The NN layers have some default intialisation, but you can also specify your own initialisation.

In [35]:
import torch
import torch.nn as nn
import torch.nn.init as init

class TinyModel(torch.nn.Module):

    def __init__(self, input_size, output_size, hidden_size):
        # Initialize the superclass and store the parameters
        super(TinyModel, self).__init__()

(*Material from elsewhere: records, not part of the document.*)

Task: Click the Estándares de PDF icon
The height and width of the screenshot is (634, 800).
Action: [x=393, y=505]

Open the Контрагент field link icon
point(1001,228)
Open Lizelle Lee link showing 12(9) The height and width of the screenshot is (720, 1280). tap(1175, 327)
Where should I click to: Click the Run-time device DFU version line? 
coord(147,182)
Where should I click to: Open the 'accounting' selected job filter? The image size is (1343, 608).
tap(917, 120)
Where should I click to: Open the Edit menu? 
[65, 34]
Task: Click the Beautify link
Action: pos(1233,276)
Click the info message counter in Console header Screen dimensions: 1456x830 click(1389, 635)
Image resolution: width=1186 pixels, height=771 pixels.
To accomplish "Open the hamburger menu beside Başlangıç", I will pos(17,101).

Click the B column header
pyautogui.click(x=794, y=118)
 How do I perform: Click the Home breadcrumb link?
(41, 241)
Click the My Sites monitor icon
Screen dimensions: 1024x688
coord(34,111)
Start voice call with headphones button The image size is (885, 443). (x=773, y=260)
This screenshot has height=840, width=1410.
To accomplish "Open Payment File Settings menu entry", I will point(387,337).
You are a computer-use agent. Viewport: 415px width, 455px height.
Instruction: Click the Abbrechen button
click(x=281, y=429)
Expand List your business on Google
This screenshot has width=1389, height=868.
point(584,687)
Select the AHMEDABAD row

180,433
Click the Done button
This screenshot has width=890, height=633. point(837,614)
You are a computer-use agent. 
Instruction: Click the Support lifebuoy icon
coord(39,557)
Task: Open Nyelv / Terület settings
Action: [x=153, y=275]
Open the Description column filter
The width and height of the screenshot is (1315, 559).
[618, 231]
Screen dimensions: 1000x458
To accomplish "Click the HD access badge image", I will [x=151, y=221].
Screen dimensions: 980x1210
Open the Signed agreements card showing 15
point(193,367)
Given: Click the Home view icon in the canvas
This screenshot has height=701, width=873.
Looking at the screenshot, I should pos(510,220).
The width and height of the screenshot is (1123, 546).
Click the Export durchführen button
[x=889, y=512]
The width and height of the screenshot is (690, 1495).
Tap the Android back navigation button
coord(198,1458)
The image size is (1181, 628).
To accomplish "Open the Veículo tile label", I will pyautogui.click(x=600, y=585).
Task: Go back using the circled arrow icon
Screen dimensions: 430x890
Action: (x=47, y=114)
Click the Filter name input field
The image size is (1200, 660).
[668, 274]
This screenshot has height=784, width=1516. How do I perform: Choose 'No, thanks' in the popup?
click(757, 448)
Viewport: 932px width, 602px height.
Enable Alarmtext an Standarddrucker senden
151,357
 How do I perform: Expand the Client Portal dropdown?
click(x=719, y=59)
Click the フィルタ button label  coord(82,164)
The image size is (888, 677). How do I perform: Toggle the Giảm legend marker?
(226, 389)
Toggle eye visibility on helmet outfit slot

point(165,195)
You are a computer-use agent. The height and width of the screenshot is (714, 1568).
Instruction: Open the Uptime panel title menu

        # Define the layers of the model
        self.linear1 = nn.Linear(input_size, hidden_size)
        self.activation = nn.ReLU()
        self.linear2 = nn.Linear(hidden_size, output_size)
        self.softmax = nn.Softmax()

        # Initialize layers using Xavier initialization
        init.xavier_normal_(self.linear1.weight)
        init.xavier_normal_(self.linear2.weight)

    def forward(self, x):
        # This function defines the forward pass of the model
        x = self.linear1(x)
        x = self.activation(x)
        x = self.linear2(x)
        x = self.softmax(x)
        return x

torch.manual_seed(1729)
tinymodel = TinyModel(input_size = 100, output_size = 10, hidden_size = 50)

# Checking the Model
print('The model:')
print(tinymodel)

print('\nJust one layer:')
print(tinymodel.linear2)

The model:
TinyModel(
  (linear1): Linear(in_features=100, out_features=50, bias=True)
  (activation): ReLU()
  (linear2): Linear(in_features=50, out_features=10, bias=True)
  (softmax): Softmax(dim=None)
)

Just one layer:
Linear(in_features=50, out_features=10, bias=True)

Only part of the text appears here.